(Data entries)
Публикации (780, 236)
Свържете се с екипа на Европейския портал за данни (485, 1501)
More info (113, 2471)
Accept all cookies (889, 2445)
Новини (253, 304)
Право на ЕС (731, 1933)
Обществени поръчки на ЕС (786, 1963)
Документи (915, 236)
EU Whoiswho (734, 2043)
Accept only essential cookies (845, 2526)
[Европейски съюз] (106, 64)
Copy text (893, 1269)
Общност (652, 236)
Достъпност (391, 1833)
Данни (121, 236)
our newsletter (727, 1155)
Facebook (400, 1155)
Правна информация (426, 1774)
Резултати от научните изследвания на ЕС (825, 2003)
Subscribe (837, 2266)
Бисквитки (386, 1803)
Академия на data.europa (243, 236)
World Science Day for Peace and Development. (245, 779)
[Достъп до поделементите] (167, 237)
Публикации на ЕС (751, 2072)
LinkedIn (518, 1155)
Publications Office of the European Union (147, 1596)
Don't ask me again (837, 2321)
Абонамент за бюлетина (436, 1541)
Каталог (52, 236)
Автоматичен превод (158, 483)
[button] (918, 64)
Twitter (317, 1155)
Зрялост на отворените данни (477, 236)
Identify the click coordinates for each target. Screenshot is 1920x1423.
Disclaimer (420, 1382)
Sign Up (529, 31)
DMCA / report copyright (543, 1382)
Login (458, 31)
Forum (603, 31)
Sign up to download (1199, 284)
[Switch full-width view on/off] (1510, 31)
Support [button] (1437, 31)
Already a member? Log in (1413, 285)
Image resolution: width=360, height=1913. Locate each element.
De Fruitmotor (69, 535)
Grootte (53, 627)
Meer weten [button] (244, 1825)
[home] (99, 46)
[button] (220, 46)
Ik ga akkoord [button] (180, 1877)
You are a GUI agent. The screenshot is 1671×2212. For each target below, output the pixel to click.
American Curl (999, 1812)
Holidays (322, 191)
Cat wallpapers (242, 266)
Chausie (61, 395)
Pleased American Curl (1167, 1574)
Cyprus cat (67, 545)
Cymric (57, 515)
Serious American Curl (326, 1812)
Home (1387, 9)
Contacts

WORK TASK:
Check every line of the records above for the string "width". Copy those that hold it.

EXERCISE SOLUTION:
[Switch full-width view on/off] (1510, 31)
Image resolution: width=360, height=1913. Locate each element.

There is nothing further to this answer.